IL SILENZIO DEGLI INNOCENTI E IL MESSAGGIO SUBLIMINALE DI SALVADOR DALÌ



Una delle più rinomate locandine della storia del cinema è senza dubbio quella de "Il silenzio degli innocenti", film girato da Jonathan Demme nel 1991 con l'inquietante figura di Anthony Hopkins nei panni di Hannibal Lecter.

La locandina del film "Il silenzio degli innocenti"

Appare in primo piano un volto femminile con una falena appoggiata sulle labbra. Il simbolico lepidottero è una "sfinge testa di morto". La macabra espressione è dovuta a un tratto molto caratteristico di questa falena: sul lato dorsale del torace spicca una macchia biancastra, con due puntini neri, che ricorda la forma di un teschio.

La falena "testa di morto"
Con l'aiuto della computer grafica è stato sostituito il caratteristico disegno dorsale. Non più la naturale macchia a forma di teschio ma una celebre immagine tratta dal mondo dell'arte e della fotografia.

La falena "ritoccata" con la computer graphic
Si tratta di una una foto artistica creata da Salvador Dalì e Philippe Halsman. Il titolo dell’opera è ‘In Voluptas Mors’ e i nudi delle sette donne rappresentate tendono a formare un teschio. 

Salvador Dalì accanto all'opera "In Voluptas Mors"

Anche in questo caso viene applicato un calembour. La figura cerchiata all'interno del corpo della farfalla notturna mostra un teschio o un gruppo di nudi?

ADV




Questo aspetto richiama alla mente, con una metafora, l'eterno dualismo eros/thanatos, sesso e morte e con tale significato occulto, penetra inconsciamente nella psiche del destinatario stimolandone il sistema simpatico/adrenalinico.
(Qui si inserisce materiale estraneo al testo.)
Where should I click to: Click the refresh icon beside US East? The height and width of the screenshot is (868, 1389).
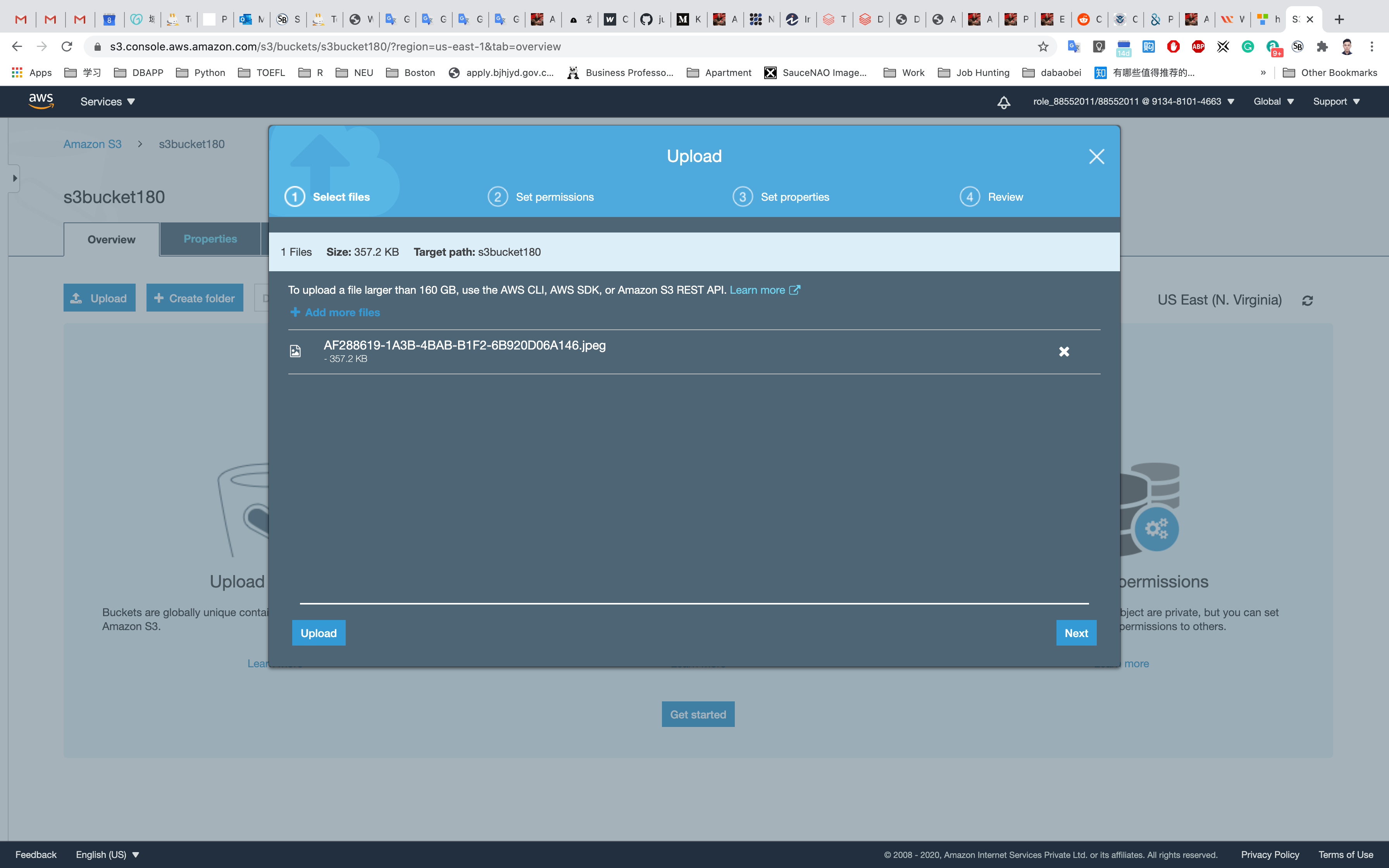click(x=1307, y=301)
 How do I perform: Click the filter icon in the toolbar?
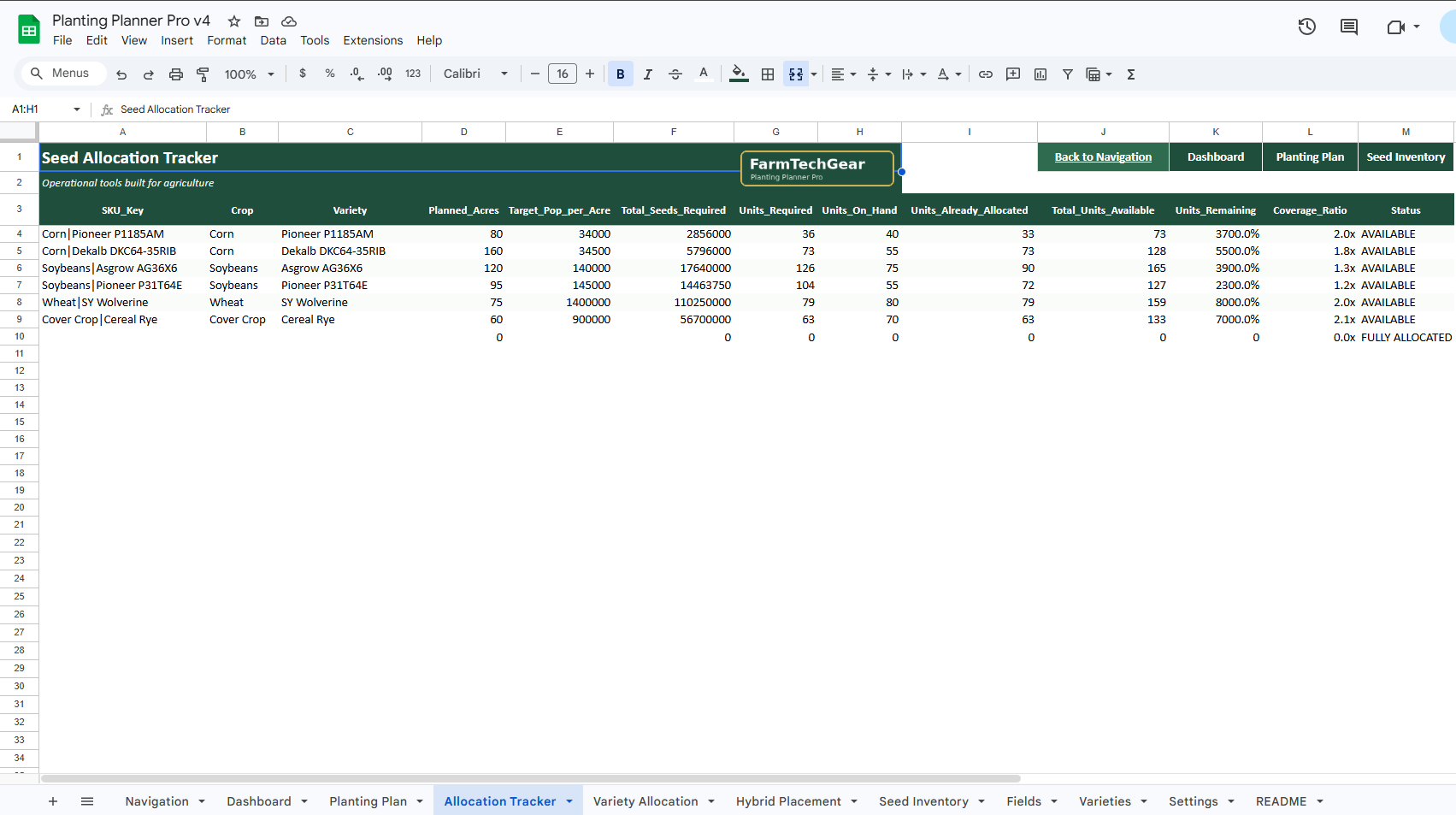[x=1067, y=74]
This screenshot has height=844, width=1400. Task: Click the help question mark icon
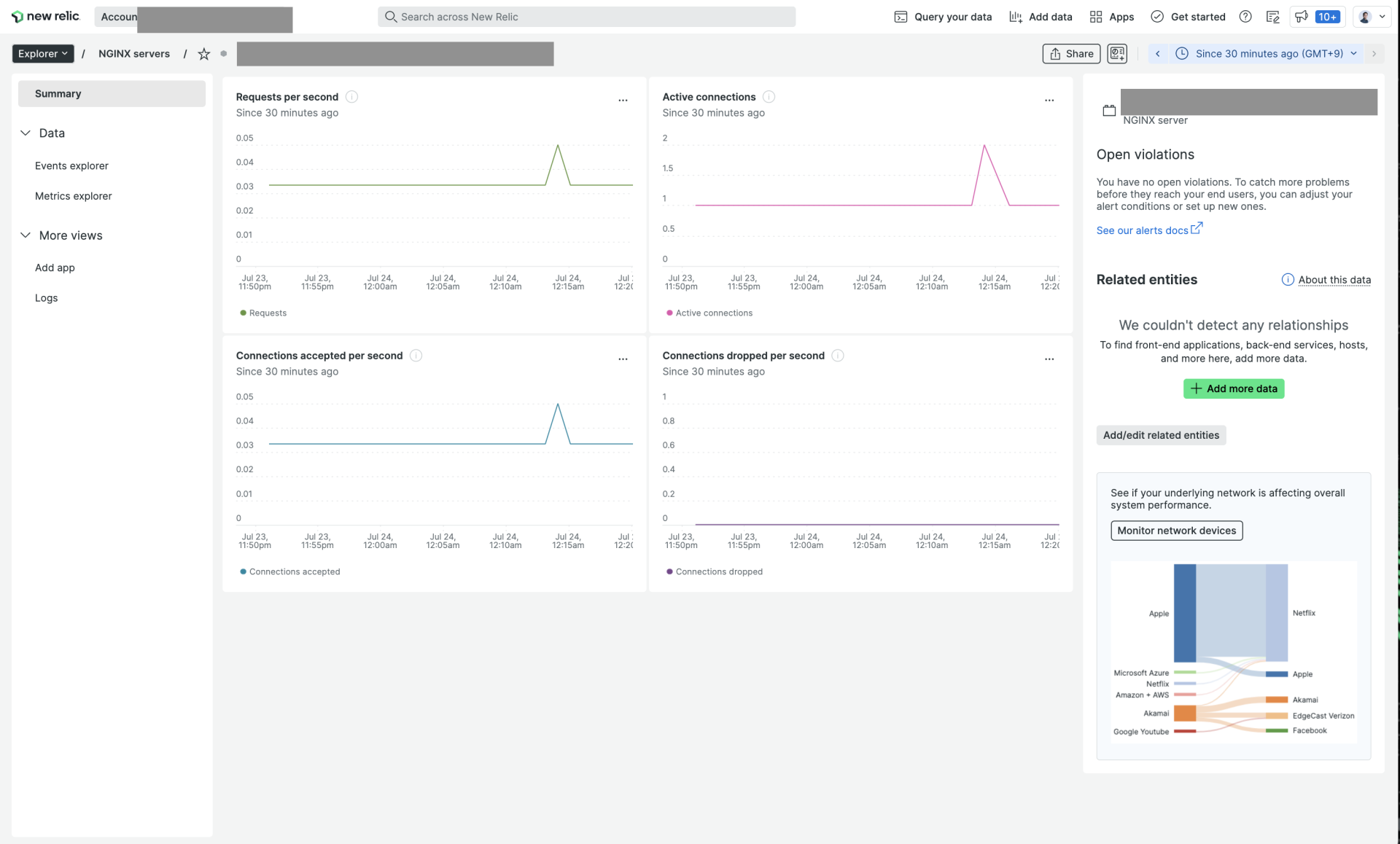(1245, 16)
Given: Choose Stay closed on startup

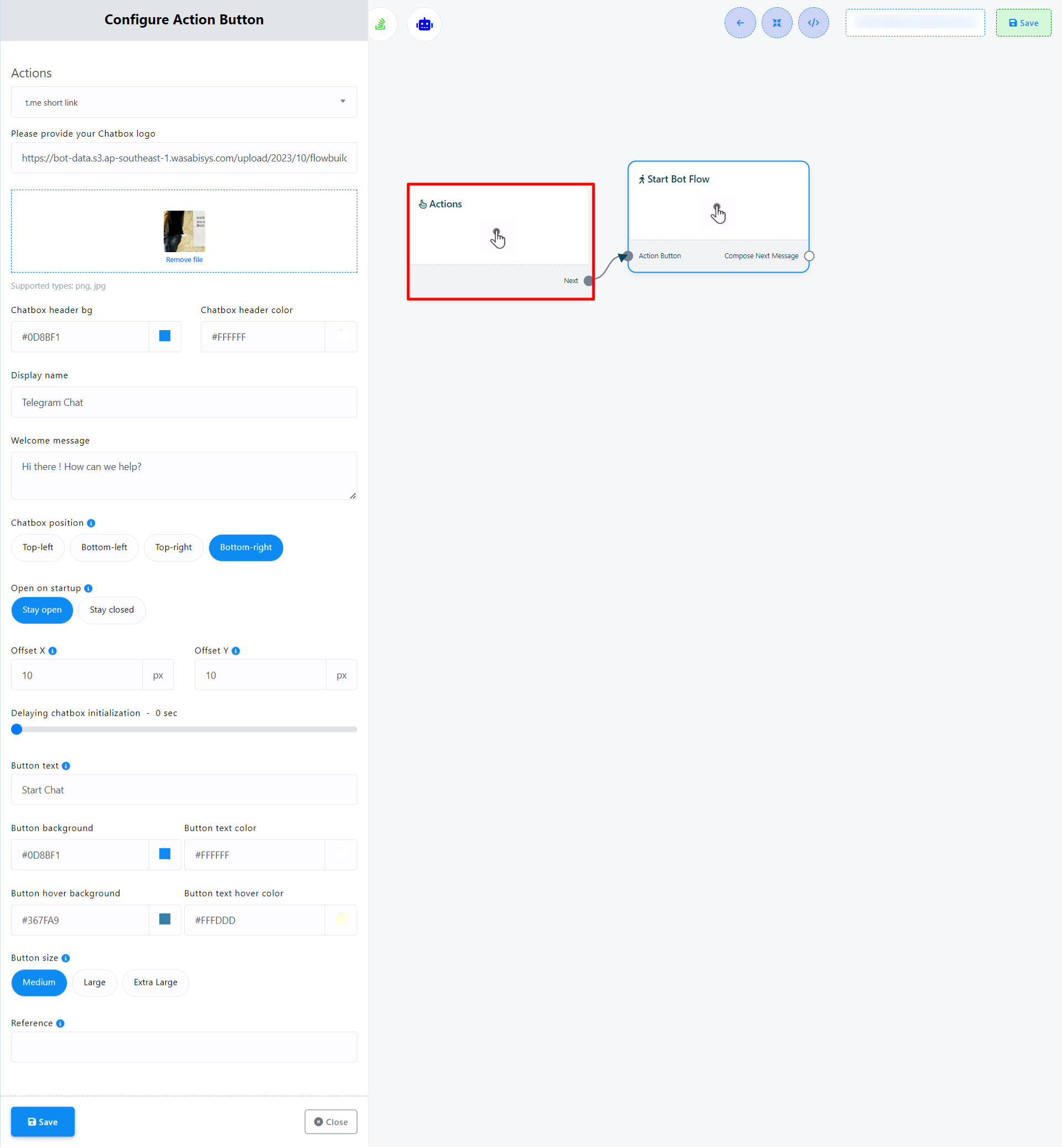Looking at the screenshot, I should 112,609.
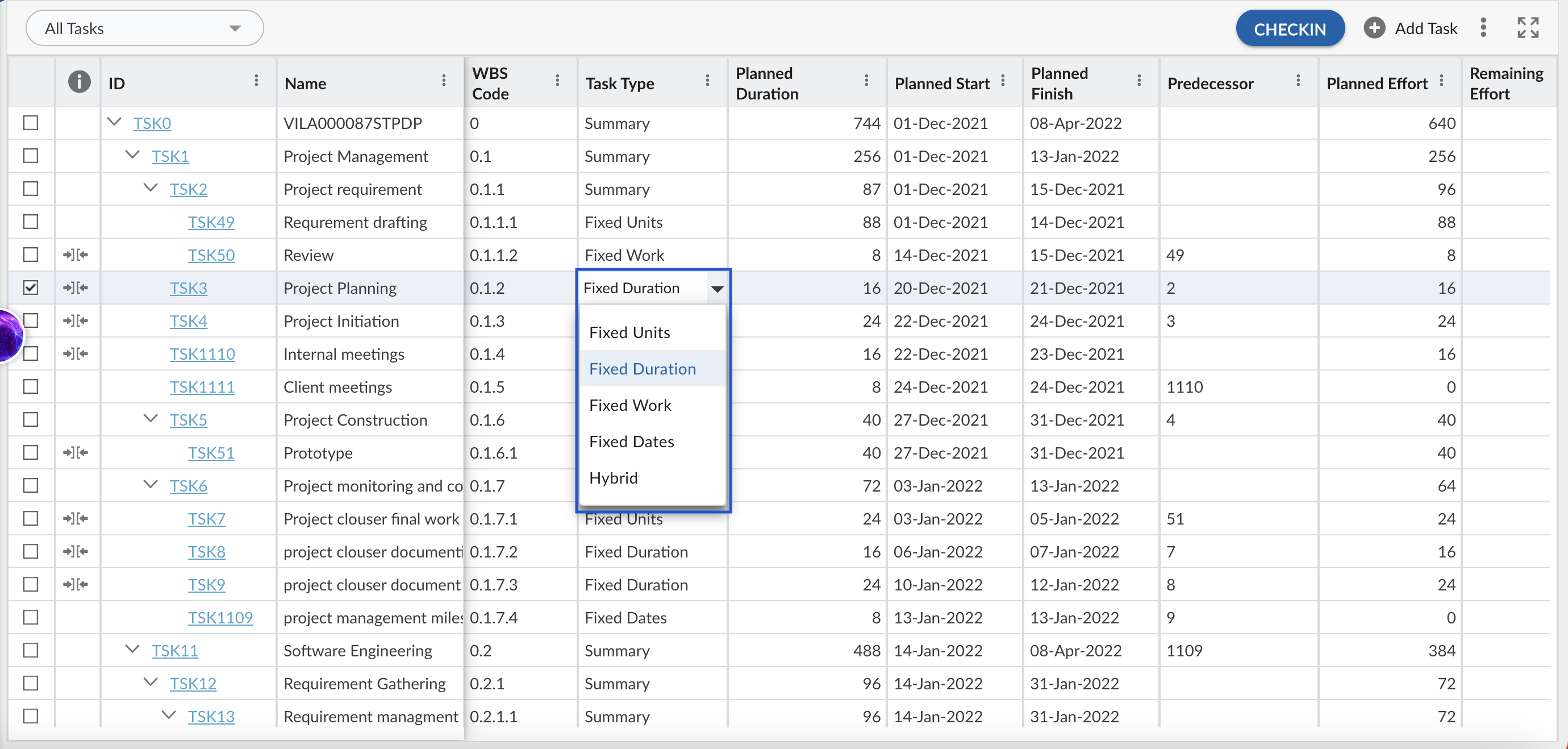The width and height of the screenshot is (1568, 749).
Task: Tick the Software Engineering row checkbox
Action: [31, 650]
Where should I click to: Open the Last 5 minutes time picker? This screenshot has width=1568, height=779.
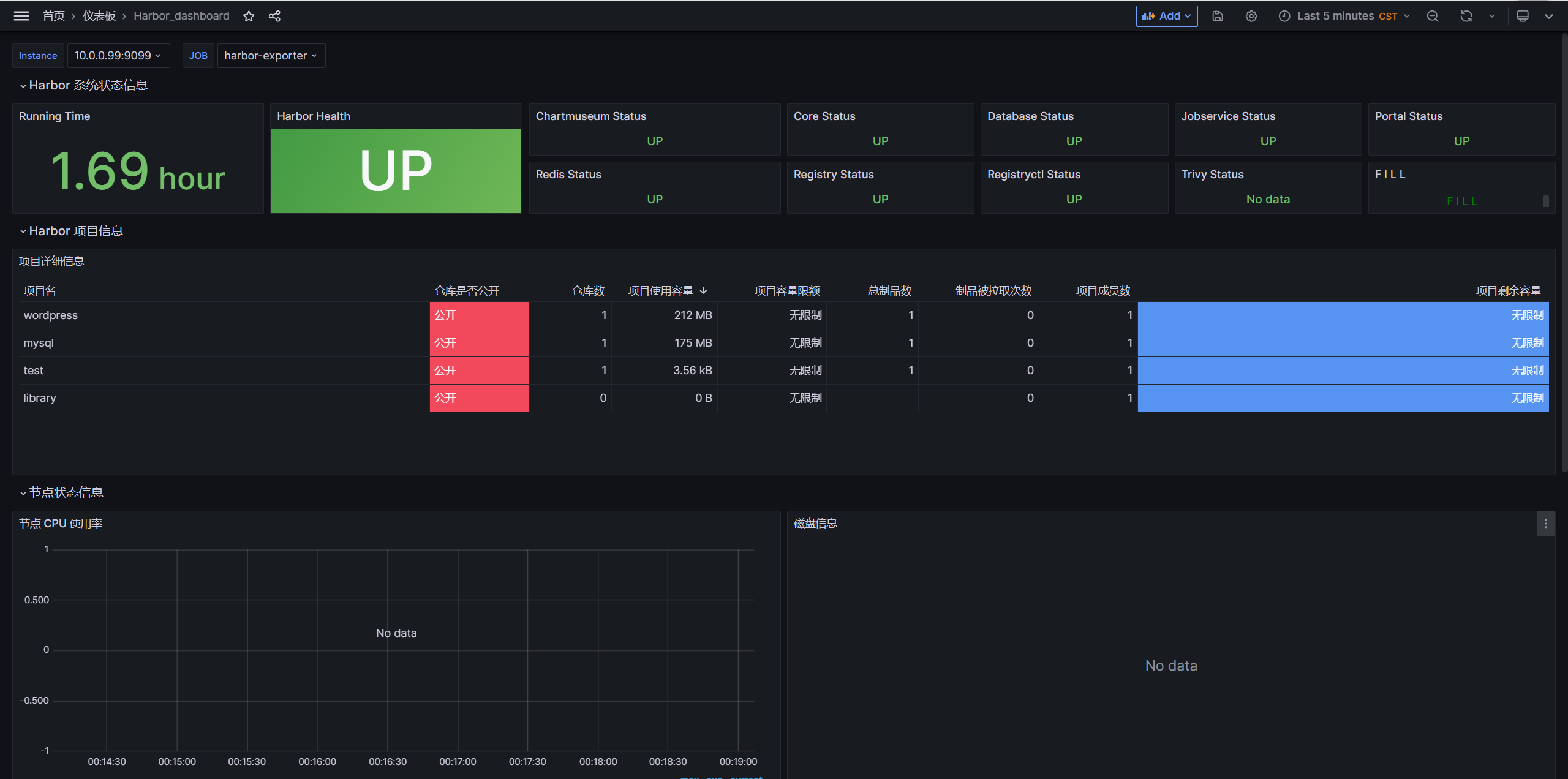coord(1344,17)
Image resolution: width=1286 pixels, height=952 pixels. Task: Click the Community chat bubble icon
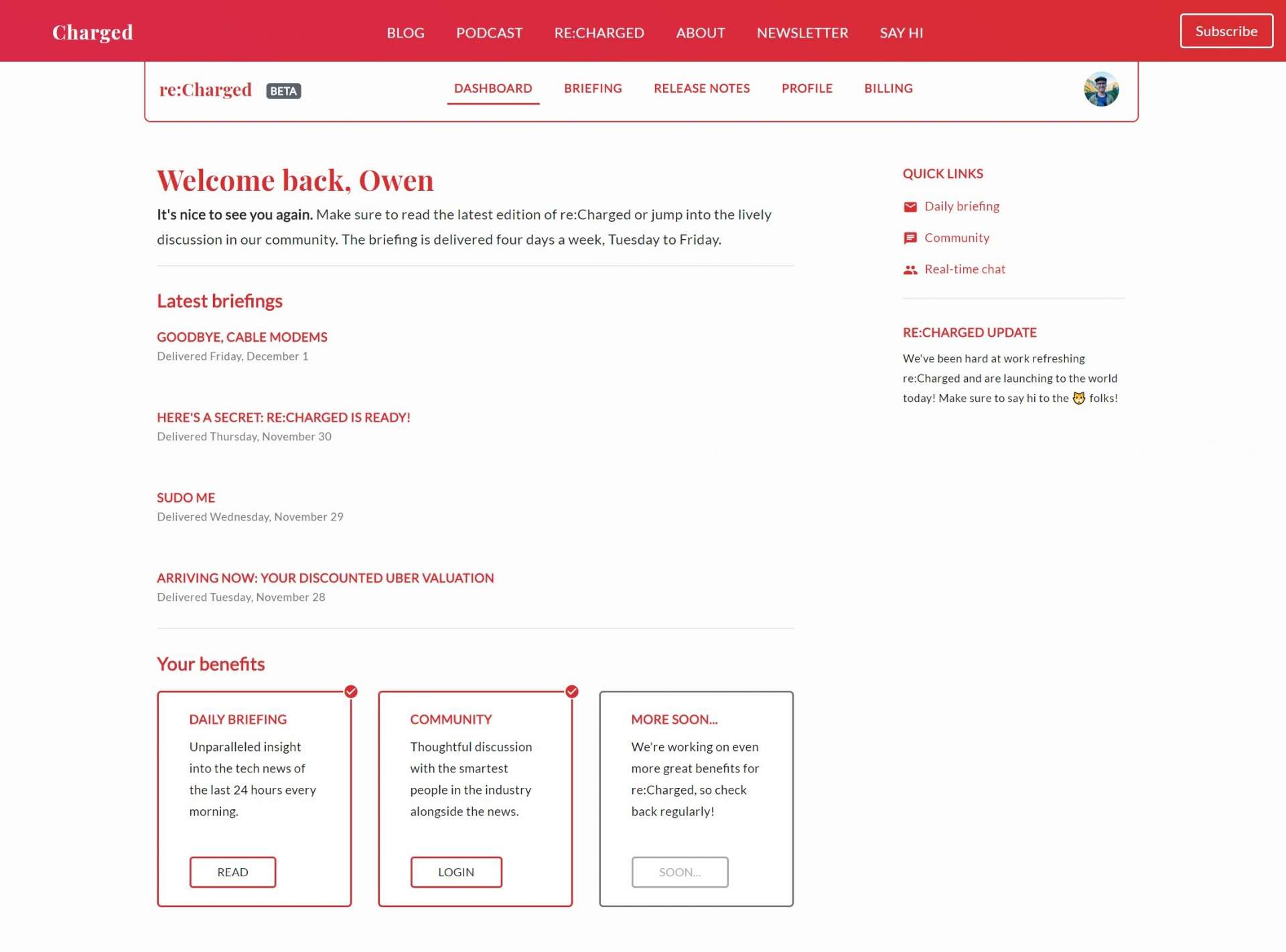coord(910,239)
Quindi, in tal senso, può essere definita come una immagine che invia un preciso messaggio subliminale al destinatario, provocando in esso una inconscia reazione percettiva che lo induce a interessarsi maggiormente al testo visivo più esplicito (la foto della Foster con la falena sulle labbra) e lo rende più recettivo all'invito implicito di vedere il film in programmazione.